Task:
Find every line below with "will" in it and give only how many there are.

(Records from a collection)
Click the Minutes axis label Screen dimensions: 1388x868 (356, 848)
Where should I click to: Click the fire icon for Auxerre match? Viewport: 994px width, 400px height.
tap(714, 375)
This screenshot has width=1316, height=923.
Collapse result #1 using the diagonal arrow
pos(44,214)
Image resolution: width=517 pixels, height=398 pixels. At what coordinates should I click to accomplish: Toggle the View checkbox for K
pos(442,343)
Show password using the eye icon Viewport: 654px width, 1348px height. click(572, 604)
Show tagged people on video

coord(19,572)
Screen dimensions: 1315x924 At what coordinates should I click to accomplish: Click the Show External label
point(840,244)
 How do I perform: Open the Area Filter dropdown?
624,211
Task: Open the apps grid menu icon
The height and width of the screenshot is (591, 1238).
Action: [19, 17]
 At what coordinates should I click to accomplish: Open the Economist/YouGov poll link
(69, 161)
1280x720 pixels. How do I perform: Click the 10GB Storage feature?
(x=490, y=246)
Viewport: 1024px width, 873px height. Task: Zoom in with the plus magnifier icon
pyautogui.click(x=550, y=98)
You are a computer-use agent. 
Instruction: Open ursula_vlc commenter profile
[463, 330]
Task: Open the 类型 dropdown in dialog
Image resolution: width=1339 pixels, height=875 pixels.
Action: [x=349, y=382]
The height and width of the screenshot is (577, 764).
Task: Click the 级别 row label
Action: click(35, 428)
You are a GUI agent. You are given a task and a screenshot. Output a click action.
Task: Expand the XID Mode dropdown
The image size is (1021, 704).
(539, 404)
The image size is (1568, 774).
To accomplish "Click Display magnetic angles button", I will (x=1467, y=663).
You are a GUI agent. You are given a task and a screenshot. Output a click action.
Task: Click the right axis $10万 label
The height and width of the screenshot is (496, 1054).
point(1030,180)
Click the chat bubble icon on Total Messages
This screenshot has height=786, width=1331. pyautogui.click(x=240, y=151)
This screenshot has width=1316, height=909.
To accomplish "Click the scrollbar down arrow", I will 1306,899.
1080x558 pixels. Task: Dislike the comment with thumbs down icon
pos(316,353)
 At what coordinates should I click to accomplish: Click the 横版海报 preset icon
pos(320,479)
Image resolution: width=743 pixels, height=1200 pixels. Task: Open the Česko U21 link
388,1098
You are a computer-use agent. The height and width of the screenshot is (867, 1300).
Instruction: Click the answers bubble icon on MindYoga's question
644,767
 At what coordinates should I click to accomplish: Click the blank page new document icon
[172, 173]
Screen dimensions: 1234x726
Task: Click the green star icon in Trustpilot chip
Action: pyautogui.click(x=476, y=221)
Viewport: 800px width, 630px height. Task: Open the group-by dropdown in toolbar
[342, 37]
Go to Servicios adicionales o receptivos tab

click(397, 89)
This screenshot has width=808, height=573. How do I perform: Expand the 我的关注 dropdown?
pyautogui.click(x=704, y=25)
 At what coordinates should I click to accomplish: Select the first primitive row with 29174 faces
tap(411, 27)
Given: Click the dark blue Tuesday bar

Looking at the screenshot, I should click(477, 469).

Result for this task:
2